# LinkedIn



## adamn185 PE (May 28, 2015)

Hey guys, if you're on LinkedIn, how do you put your PE into your profile?

I added mine in the following format:

John

Doe, PE

So, on the profile it now just shows up as "John Doe, PE" for my name.

Has anyone done this, do you put the PE elsewhere, or do you leave it off? Any issues that you can think of having it on your profile like that?


----------



## caley89 (May 29, 2015)

I just did this. I've seen a lot of people that have it like that.


----------



## Ken PE 3.1 (May 29, 2015)

Mine has PE after my name and I list the state and date under certifications.


----------



## Ramnares P.E. (May 29, 2015)

I did the same as Ken. This seems to be the norm at least among the P.E.s I have on my LinkedIn.


----------



## Kovz (May 29, 2015)

Ken 3.0 said:


> Mine has PE after my name and I list the state and date under certifications.


lusone:


----------



## Ken PE 3.1 (May 29, 2015)

Kovz said:


> Ken 3.0 said:
> 
> 
> > Mine has PE after my name and I list the state and date under certifications.
> ...


Was that a top priority for you to update LinkedIn?

arty-smiley-048:


----------



## John QPE (May 29, 2015)

Ken 3.0 said:


> Kovz said:
> 
> 
> > Ken 3.0 said:
> ...


Still waiting for my license number so I can update mine!


----------



## Ken PE 3.1 (May 29, 2015)

Enjoy the happy moments of earning the PE, such as updating your name on LinkedIn.

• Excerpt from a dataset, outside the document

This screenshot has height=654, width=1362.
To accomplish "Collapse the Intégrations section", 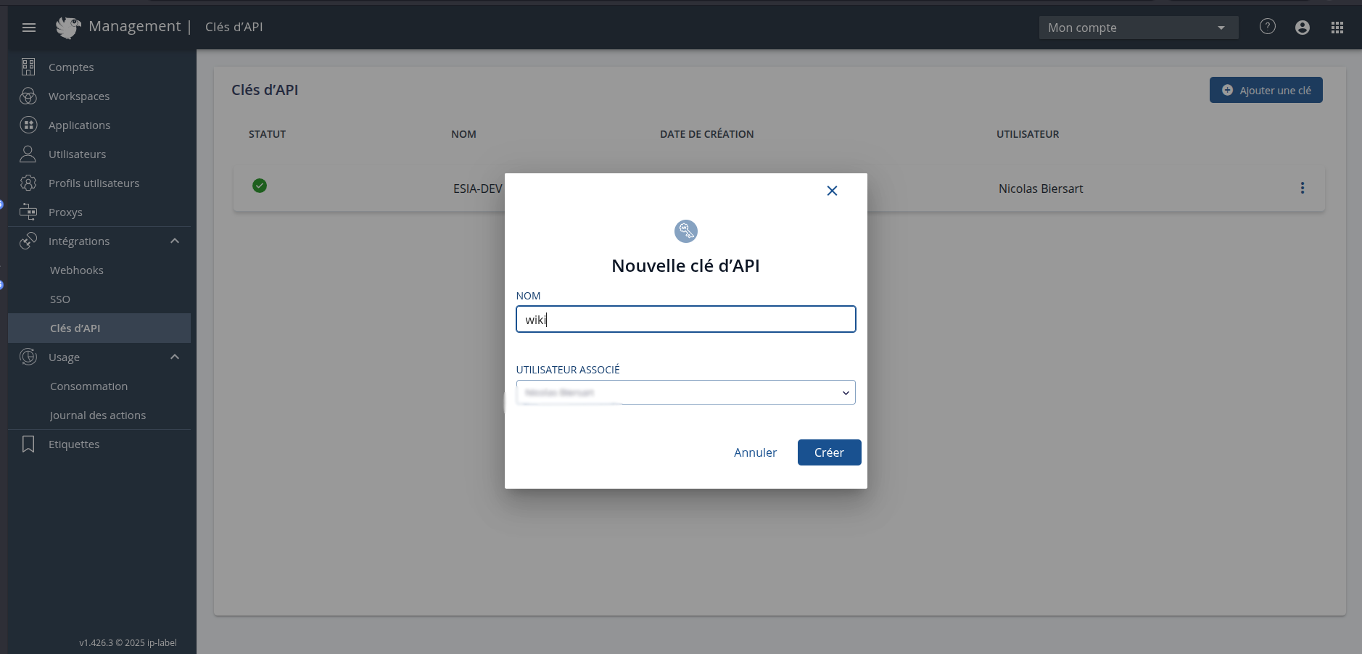I will coord(175,241).
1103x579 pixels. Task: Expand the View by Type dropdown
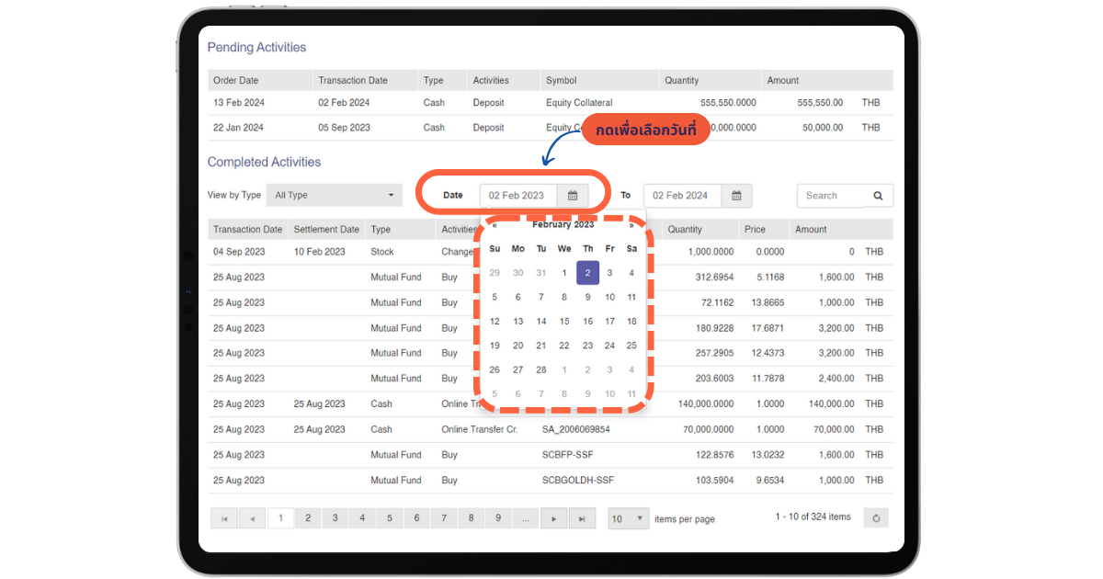(x=335, y=196)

And of course EB


----------



## Ramnares P.E. (May 29, 2015)

Ken 3.0 said:


> Enjoy the happy moments of earning the PE, such as updating your name on LinkedIn. And of course EB




I thought those were the two main reasons people tried to become a PE? Are you telling me there are other benefits? Oh wait, of course there are, how could I forget the period/no period arguments you can participate in!


----------



## Ken PE 3.1 (May 29, 2015)

H.e.l.l.z. y.e.a.h.!


----------



## Ken PE 3.1 (May 29, 2015)

Ramnares P.E. said:


> Ken 3.0 said:
> 
> 
> > Enjoy the happy moments of earning the PE, such as updating your name on LinkedIn. And of course EB
> ...


I just gave an example. Can't forget the ability to pull the 'trust me, I'm a PE' card on occasion.


----------



## matt267 PE (May 29, 2015)

Ramnares P.E. said:


> Ken 3.0 said:
> 
> 
> > Enjoy the happy moments of earning the PE, such as updating your name on LinkedIn. And of course EB
> ...


Around here, the only benefit is being able to write a check every two years to the board.


----------



## Ramnares P.E. (May 29, 2015)

Ken 3.0 said:


> Ramnares P.E. said:
> 
> 
> > Ken 3.0 said:
> ...


Good point, that's an upgrade from the usual 'trust me, I'm an engineer' card.


----------



## Ken PE 3.1 (May 29, 2015)

matt267 said:


> Ramnares P.E. said:
> 
> 
> > Ken 3.0 said:
> ...


That too.


----------



## cupojoe PE PMP (May 29, 2015)

Ken 3.0 said:


> Kovz said:
> 
> 
> > Ken 3.0 said:
> ...




Do you guys list each state that you are licensed in on your profile or just your "home" state?


----------



## Ken PE 3.1 (May 29, 2015)

I am only licensed in Ohio, so mine says pe, ohio.


----------



## Kovz (May 29, 2015)

Ken 3.0 said:


> Kovz said:
> 
> 
> > Ken 3.0 said:
> ...




Totally, lol. Dude, I couldn't wait to update my email sig at work, ask for new business cards, update LinkedIn, etc. Not to mention fill out the reimbursement paperwork for the exam, hotel, mileage, parking, etc. And my salary bump!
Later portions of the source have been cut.